▶ **TASKS**:
1 - Repeat the stretch of the 3D-printing passage from "Parts made so" through "repair, or modification.".
2 - Pick up the article on 3D-printed aircraft parts after its last sentence and carry it on.

▶ **PASSAGE**:
Start

Parts made so far include ductwork for what the company will only identify as a special missions aircraft, and an emergency knife-holder and thumb switch fitted to the control column to operate chaff and flare defensive measures for a Lockheed C-130 Hercules of the Royal Air Force.

The machine employs a process known as fused deposition modeling (FDM) in which the resin is heated to more than 200 deg C and then extruded in molten form to manufacture parts layer-by-layer without any requirement for a mold to be machined beforehand. As a result, not only are lead-times cut from what might otherwise be weeks or months to just a few days, but so are costs. Part cost is also independent of the numbers involved so there is no financial penalty for the low-volume production requirements associated with aircraft maintenance, repair, or modification.

According to engineering director Stuart Hossack the company received approval from EASA in February last year to use the machine to make parts for in-flight use. He confirmed that the first flight-certified additively manufactured part made by the company—which was in fact the thumb switch—took to the air in May 2018. By the same time this year, he said the company had used the process to make a total of 14 different part types for in-flight use, with the actual number of individual parts numbering more than 20. All the parts involved have been designed by Marshall Aerospace.

Speed of design iteration is another important factor. In the case of the thumb switch, for instance, the company reported that after alterations to an initial configuration were requested, the whole process of amending the design and printing out a new approved part was completed within a single day.

Marshall’s use of additive techniques also extends to making parts for on-ground operations and development prototyping applications. These can involve the use of a second Stratasys FDM machine at the site—an F370 3D printer—which, though not certified to produce parts for in-flight use, is again described as making a significant contribution to streamlining design and development procedures.

End

Target pointing data

Start

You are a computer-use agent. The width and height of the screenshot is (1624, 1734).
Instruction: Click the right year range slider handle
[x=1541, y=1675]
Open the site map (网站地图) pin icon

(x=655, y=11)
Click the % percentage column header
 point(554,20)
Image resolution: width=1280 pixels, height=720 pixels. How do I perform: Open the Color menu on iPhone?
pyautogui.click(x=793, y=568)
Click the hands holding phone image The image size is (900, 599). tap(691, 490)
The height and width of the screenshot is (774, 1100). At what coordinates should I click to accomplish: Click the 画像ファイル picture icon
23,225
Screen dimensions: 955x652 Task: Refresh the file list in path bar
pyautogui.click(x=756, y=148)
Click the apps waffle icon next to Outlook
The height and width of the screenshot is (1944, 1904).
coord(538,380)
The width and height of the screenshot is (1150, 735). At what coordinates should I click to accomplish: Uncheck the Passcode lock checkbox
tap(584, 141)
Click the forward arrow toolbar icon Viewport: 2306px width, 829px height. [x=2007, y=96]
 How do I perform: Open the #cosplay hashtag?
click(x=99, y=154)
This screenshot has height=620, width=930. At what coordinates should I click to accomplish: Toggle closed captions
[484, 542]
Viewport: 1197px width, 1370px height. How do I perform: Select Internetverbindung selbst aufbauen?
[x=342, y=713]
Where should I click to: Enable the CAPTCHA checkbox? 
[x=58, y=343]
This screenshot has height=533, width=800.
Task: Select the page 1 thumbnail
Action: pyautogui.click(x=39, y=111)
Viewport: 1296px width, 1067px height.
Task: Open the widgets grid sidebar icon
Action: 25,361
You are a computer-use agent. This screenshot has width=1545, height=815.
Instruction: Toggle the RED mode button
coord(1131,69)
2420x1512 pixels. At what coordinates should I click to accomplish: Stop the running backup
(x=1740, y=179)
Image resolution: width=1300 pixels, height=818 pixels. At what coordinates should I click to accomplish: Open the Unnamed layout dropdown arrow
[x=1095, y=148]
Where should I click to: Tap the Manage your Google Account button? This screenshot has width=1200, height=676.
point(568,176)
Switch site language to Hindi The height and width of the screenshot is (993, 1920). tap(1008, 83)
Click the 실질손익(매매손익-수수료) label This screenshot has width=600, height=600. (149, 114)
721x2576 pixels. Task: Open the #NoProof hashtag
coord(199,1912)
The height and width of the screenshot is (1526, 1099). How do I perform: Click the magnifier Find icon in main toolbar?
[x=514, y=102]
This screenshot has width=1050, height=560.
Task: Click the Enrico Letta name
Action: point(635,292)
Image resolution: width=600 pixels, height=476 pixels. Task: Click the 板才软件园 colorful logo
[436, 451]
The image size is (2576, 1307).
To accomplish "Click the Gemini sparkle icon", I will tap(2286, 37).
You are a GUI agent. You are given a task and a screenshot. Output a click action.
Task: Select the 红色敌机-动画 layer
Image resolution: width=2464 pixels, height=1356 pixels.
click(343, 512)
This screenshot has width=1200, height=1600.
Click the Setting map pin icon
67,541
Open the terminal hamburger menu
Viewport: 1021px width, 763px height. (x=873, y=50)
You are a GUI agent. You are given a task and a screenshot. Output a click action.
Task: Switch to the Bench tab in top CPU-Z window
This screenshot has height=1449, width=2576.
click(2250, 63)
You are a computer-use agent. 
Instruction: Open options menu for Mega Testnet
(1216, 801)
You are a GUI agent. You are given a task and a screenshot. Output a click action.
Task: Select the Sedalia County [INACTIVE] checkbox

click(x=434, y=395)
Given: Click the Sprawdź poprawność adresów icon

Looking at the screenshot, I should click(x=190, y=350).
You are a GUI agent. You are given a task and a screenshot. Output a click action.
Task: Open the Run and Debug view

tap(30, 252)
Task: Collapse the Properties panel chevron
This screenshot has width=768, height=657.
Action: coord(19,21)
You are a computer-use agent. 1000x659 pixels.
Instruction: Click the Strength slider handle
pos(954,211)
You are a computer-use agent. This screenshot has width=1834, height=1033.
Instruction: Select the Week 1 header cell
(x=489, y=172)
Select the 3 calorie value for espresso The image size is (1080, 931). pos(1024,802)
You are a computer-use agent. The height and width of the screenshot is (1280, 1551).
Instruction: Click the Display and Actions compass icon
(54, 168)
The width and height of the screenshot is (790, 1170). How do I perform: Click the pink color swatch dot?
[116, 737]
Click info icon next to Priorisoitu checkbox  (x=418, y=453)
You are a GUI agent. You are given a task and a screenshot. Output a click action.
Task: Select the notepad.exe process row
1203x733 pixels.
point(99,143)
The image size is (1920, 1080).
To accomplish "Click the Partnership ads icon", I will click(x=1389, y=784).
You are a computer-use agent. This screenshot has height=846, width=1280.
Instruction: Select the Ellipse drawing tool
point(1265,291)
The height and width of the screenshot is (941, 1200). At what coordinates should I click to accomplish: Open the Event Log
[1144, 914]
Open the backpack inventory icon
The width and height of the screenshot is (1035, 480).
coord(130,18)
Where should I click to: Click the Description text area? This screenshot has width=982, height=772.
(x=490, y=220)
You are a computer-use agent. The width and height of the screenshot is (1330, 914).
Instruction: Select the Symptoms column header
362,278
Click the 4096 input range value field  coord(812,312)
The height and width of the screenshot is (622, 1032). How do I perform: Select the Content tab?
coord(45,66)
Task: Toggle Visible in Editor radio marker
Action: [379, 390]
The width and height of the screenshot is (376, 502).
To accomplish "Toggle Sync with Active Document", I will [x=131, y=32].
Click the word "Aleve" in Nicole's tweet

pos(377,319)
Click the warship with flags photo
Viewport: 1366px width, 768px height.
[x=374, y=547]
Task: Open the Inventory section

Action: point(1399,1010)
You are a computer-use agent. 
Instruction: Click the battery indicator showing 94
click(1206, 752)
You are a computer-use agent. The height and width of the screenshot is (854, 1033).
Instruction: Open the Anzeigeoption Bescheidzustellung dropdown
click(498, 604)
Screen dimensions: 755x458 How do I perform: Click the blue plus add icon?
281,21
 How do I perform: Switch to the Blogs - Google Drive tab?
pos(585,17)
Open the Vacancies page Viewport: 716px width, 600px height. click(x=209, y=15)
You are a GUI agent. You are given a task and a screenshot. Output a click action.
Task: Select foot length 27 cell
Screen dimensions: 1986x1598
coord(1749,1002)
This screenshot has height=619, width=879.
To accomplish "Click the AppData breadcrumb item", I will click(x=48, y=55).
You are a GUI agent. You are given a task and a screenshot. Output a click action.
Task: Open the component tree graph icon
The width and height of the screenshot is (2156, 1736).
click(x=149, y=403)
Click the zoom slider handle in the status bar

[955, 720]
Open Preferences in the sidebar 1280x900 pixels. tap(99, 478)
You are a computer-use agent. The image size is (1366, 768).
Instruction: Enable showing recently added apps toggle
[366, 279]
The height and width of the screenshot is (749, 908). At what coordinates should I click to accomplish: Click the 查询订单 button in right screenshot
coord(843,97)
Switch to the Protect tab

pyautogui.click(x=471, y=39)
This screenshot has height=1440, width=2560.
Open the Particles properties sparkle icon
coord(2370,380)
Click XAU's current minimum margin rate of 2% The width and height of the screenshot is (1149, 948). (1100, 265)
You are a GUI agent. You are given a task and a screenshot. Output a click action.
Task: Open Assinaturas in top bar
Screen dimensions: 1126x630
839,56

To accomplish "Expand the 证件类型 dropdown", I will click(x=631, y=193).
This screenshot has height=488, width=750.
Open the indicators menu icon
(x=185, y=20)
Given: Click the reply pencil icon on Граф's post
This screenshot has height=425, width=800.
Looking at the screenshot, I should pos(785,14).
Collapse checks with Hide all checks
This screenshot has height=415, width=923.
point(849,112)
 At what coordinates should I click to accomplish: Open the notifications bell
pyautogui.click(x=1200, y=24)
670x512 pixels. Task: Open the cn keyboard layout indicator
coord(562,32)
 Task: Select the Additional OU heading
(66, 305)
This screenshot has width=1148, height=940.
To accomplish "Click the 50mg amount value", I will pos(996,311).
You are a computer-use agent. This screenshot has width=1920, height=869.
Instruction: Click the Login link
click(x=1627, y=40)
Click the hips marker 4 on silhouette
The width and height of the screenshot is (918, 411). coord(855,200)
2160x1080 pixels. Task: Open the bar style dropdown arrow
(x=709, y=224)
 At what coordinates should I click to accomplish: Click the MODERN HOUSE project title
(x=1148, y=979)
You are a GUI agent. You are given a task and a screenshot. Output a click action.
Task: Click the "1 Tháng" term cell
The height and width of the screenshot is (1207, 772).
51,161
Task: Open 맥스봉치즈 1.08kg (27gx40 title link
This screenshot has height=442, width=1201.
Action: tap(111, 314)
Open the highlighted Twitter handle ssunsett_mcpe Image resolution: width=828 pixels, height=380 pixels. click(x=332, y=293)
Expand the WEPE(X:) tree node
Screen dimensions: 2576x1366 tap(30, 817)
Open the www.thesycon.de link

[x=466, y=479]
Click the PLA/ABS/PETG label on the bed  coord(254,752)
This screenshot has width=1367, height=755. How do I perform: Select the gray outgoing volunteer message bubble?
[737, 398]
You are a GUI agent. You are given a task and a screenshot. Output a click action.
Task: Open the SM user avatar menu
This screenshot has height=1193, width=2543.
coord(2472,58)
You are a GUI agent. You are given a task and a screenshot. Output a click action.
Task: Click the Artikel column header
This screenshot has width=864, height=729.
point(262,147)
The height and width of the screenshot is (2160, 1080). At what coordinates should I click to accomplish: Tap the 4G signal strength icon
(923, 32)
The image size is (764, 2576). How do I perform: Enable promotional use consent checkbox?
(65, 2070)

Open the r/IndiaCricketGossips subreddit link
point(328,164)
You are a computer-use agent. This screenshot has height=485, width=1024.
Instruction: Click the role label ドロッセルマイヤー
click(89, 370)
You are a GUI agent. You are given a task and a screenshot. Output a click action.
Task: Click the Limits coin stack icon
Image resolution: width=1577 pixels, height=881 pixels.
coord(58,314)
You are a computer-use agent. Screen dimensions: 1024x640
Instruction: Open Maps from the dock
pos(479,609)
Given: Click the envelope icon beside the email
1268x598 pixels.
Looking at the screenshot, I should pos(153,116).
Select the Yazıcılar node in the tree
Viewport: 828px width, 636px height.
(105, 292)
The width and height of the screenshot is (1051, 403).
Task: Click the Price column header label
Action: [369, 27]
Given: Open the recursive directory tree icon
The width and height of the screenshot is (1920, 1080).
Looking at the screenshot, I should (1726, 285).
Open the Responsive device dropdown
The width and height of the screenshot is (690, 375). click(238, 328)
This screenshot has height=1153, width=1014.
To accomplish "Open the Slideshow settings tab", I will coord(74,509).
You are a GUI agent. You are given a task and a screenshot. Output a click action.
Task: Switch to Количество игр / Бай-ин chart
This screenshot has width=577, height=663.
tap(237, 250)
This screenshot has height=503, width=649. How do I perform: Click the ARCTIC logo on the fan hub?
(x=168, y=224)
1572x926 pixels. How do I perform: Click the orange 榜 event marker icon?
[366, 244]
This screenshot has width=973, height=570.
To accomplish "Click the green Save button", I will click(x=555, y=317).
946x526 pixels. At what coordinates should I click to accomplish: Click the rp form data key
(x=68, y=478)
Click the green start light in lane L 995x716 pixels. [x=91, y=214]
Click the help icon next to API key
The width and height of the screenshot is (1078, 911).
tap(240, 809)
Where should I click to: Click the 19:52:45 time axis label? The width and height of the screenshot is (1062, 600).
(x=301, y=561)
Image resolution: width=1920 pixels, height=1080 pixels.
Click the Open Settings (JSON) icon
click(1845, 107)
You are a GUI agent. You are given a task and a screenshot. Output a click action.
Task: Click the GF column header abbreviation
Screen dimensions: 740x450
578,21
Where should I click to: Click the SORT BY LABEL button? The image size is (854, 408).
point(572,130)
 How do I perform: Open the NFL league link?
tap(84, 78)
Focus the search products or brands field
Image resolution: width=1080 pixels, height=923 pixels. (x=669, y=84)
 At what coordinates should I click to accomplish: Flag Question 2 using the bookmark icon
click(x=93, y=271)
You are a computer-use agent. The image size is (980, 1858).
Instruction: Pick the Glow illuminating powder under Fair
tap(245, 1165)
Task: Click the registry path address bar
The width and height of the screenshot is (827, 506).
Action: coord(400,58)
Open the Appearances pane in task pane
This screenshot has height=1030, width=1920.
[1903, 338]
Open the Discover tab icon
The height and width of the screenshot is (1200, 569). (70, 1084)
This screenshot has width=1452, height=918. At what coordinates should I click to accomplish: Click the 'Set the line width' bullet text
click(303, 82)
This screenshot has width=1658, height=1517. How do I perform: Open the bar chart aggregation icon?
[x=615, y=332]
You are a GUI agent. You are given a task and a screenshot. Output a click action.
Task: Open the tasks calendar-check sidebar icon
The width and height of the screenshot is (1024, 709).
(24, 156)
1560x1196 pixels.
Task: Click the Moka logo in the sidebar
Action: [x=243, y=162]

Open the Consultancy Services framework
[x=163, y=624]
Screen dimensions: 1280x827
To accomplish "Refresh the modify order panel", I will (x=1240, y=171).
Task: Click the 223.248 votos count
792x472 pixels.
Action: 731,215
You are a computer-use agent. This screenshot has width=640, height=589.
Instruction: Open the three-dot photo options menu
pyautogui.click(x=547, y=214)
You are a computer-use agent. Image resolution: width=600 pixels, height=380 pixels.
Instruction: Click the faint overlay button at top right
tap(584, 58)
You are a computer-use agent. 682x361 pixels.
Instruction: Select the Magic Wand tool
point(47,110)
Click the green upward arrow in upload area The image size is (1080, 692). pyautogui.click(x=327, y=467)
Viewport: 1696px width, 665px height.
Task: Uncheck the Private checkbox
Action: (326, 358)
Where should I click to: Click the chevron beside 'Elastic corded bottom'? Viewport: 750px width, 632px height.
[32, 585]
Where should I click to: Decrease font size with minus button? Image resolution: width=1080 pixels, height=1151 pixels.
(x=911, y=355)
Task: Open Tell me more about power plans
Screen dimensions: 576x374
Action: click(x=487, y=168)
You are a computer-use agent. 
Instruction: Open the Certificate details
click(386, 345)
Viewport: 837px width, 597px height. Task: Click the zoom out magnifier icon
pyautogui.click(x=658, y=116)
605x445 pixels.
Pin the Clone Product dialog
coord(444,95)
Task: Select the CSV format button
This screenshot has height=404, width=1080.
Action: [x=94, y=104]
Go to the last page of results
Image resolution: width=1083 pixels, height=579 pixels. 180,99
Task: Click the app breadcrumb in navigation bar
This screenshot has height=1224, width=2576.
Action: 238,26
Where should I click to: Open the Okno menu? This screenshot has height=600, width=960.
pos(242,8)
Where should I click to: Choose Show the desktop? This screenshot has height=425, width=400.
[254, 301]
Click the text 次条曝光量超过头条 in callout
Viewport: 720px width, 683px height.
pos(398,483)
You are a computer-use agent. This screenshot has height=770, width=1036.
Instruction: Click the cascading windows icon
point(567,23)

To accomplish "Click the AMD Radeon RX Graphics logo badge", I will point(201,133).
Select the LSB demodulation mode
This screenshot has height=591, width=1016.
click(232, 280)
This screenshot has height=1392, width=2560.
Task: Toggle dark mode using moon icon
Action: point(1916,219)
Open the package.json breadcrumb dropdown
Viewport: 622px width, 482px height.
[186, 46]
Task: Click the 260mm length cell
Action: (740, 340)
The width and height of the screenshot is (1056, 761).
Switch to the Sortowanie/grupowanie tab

End

▶ **THE REPLIES**:
1 -
Parts made so far include ductwork for what the company will only identify as a special missions aircraft, and an emergency knife-holder and thumb switch fitted to the control column to operate chaff and flare defensive measures for a Lockheed C-130 Hercules of the Royal Air Force.

The machine employs a process known as fused deposition modeling (FDM) in which the resin is heated to more than 200 deg C and then extruded in molten form to manufacture parts layer-by-layer without any requirement for a mold to be machined beforehand. As a result, not only are lead-times cut from what might otherwise be weeks or months to just a few days, but so are costs. Part cost is also independent of the numbers involved so there is no financial penalty for the low-volume production requirements associated with aircraft maintenance, repair, or modification.

2 -
One example in which the 450mc machine was used led to a complete material replacement in the final part. This was for the production of a prototype ducting adapter used to provide cooling air to an aircraft’s avionics while it is on the ground.

The initial intention had been to print a prototype in a thermoplastic material to validate the design before machining the final part in aluminum. But according to Marshall Aerospace additive manufacturing engineer Chris Botting, the prototype worked so well that the final part was instead 3D printed in a nylon material. As well as providing a significant cost reduction compared to machining the part out of aluminum, he said the new part also provided a 63 percent reduction in overall weight.

Elsewhere, 3D printing has also been used as a prototyping tool even where material replacement has not been an option. It was used, for instance, to create a full-size model of a housing for a missile warning sensor being fitted as a modification to the front fuselage of a Hercules.

That model was used to test the form and fit of the final part, which necessarily had to be machined from aluminum. The company said that this exercise successfully derisked the manufacture of the housing, which then fitted exactly, first time, with no need for further machining.